5. Ante América [Facing America]
Group exhibition
Curated by Gerardo Mosquera, Carolina Ponce de León and Rachel Weiss
October 27 to December 20, 1992
Banco de la República, Biblioteca Luis Ángel Arango
Bogota, Colombia
By Santiago Pinyol
Artist and educator based in Bogota

Juan Francisco Also, Por América, 1986. Imagen tomada del catálogo de la exposición vía Víctor Albarracín.

Ante América [Facing America] occurred in a historically complicated moment: the beginning of the nineties in Colombia is marked by narcoviolence, a general state of political instability, and the “celebration” of the five hundred years since the “Encounter of Two Worlds.” This crossroads met with a critical response from a postcolonial perspective, which materialized from a historical malaise in the peripheries, where a questioning of the North/South power relationship was carried out via political constructions of identity and the exclusionary paradigm of Western art.

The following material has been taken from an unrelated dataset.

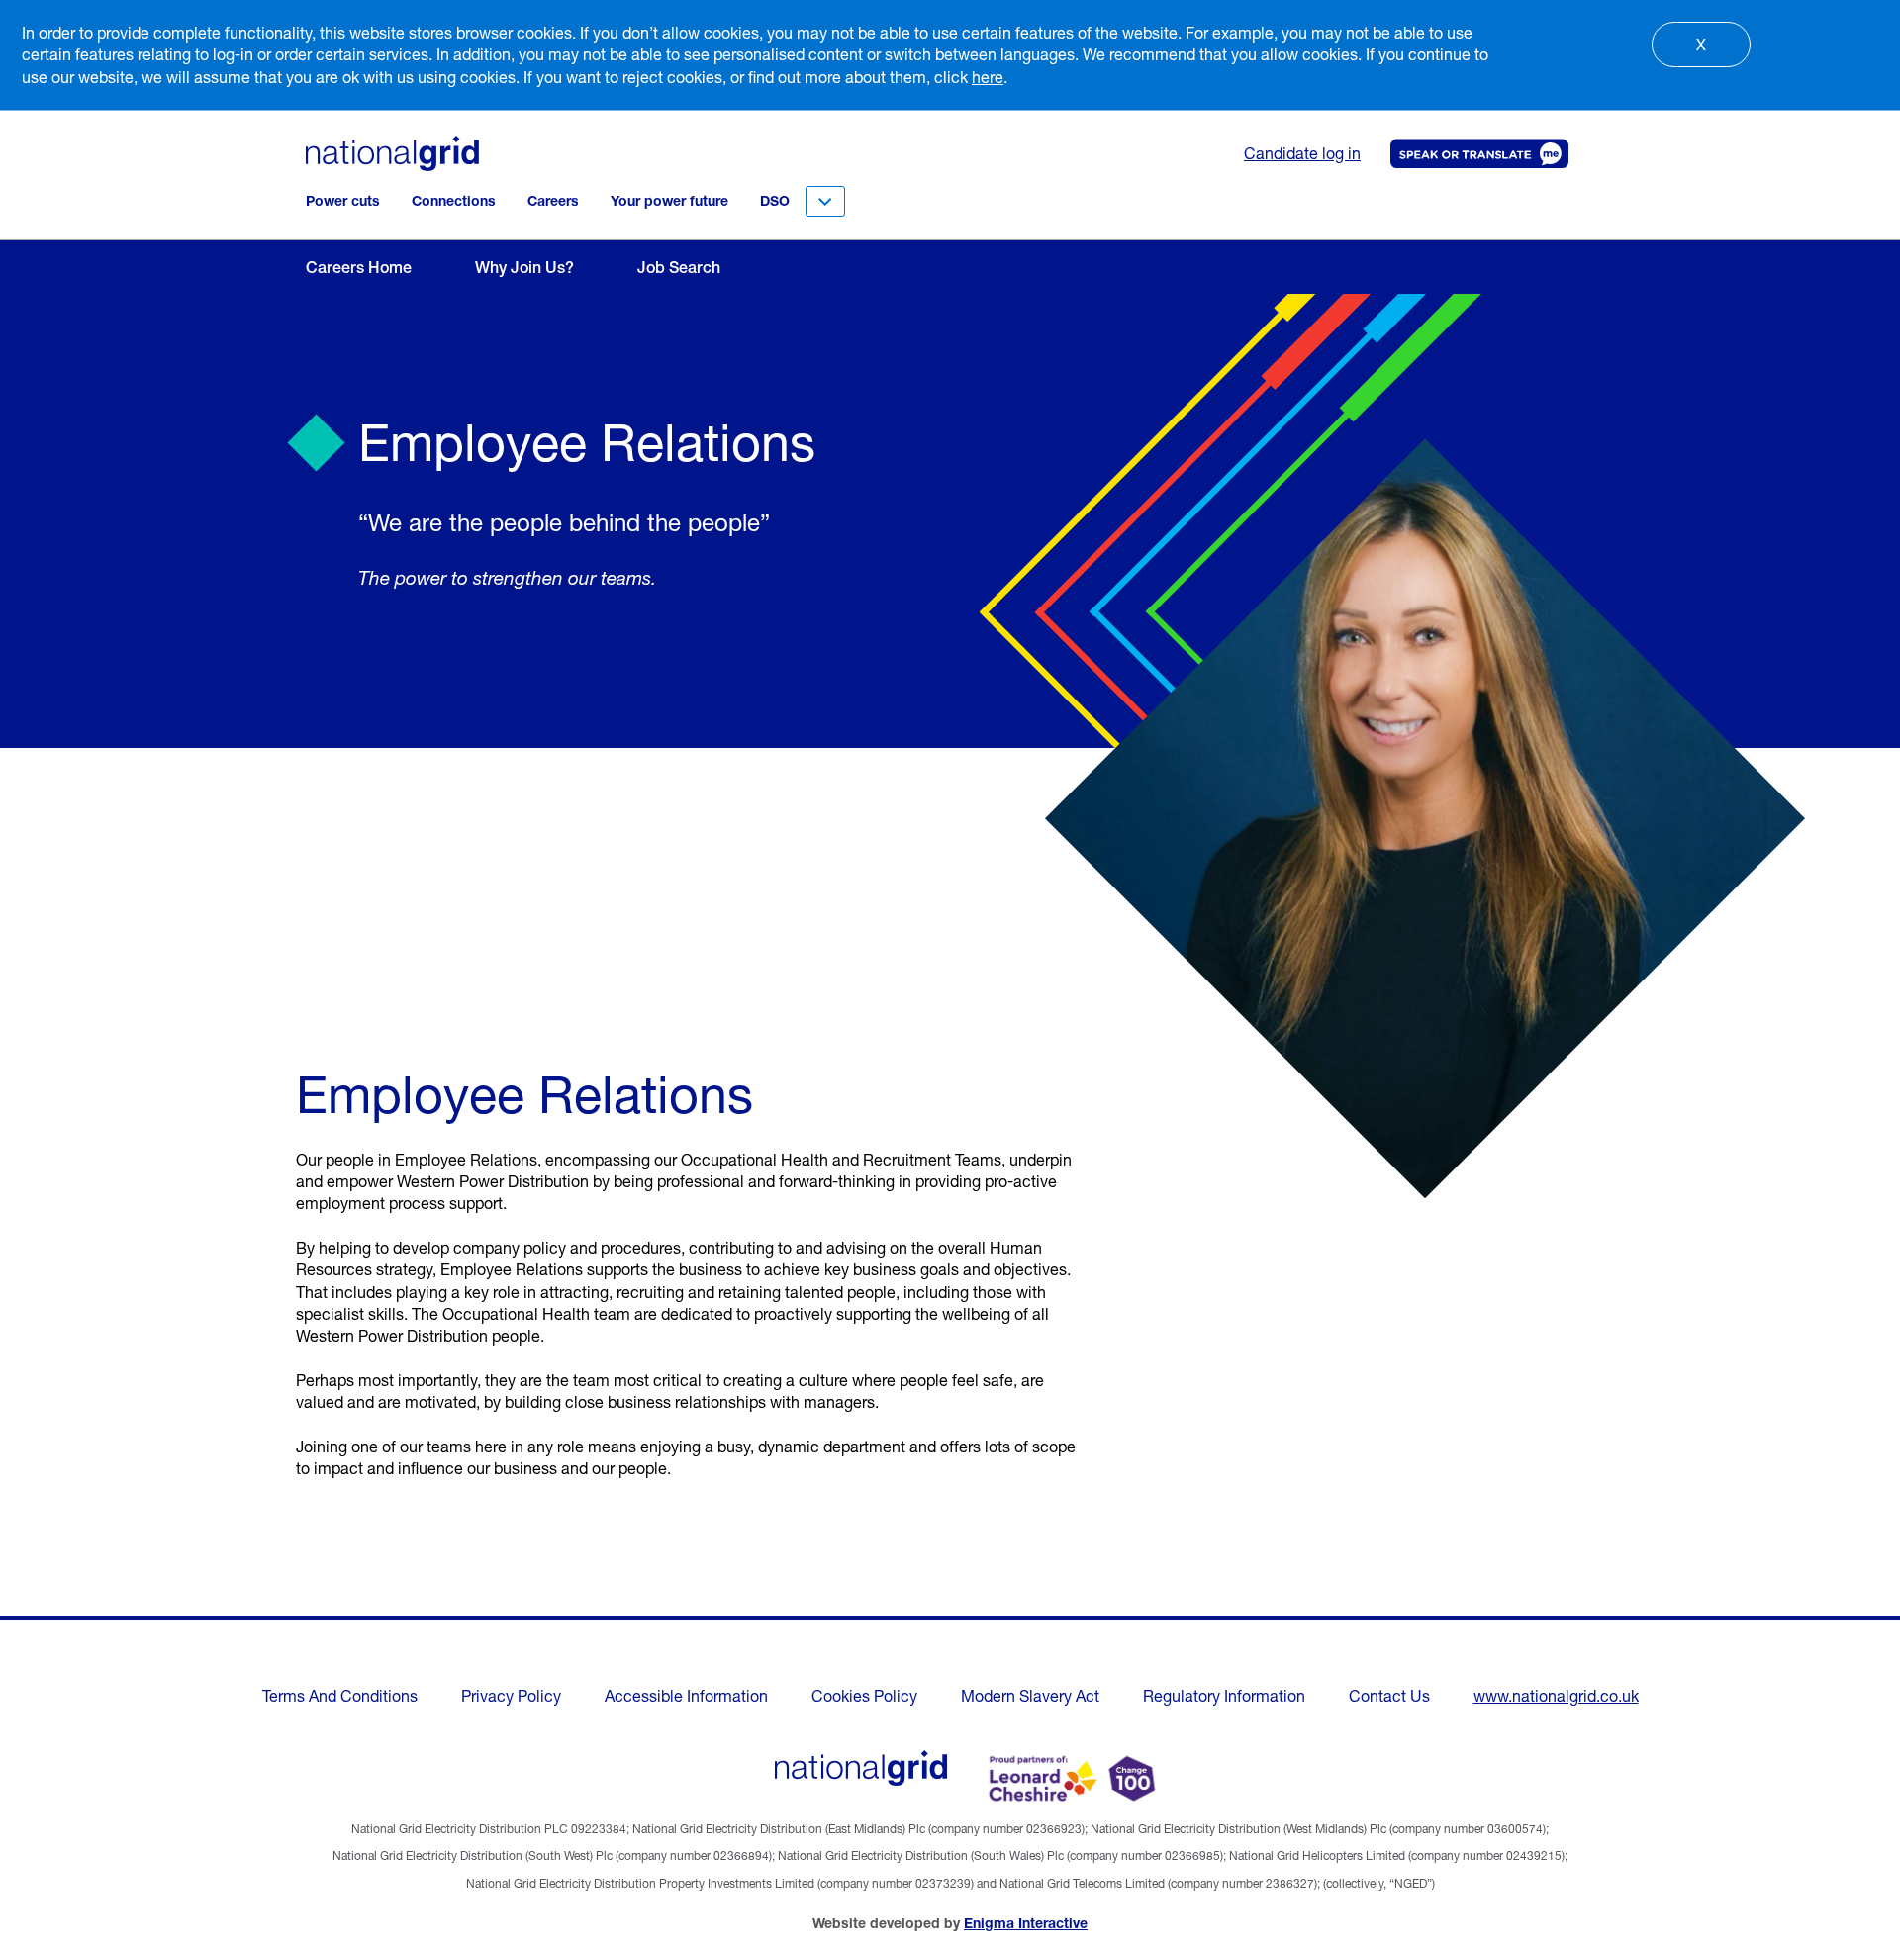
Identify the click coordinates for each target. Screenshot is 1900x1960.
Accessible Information (686, 1696)
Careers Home (359, 267)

In this context, Carolina Ponce de León asked Gerardo Mosquera to think of an exhibition to which they both invited North American curator Rachel Weiss. Ante América was an institutional Trojan horse that allowed an anti-commemorative event to take place, framing an epoch. It consisted of two exhibitions and a symposium at the Luis Ángel Arango Library in Bogotá in 1992. The main exhibition, Ante América, showcased twenty-seven artists (Latin Americans, Latinos, African-Americans, and Native Americans) from all over the American hemisphere. The second, called Cambio de foco [Change of Focus], included eight Latin American artists who specialized in photographic media.
Criticized locally for its political tone, the exhibition Ante América highlighted issues related to the impact of political violence on Colombian life, while leaving out the “Great Masters” of local modernism to give way to a new generation that Ponce de León culled from her Nuevos nombres [New Names] (1985) program. This exhibition became the face of Latin American art abroad, traveling through several international museums. It established a dialogue with the Northern hemisphere, overcoming stereotypes of Latin American art through an exercise of thought and self-definition.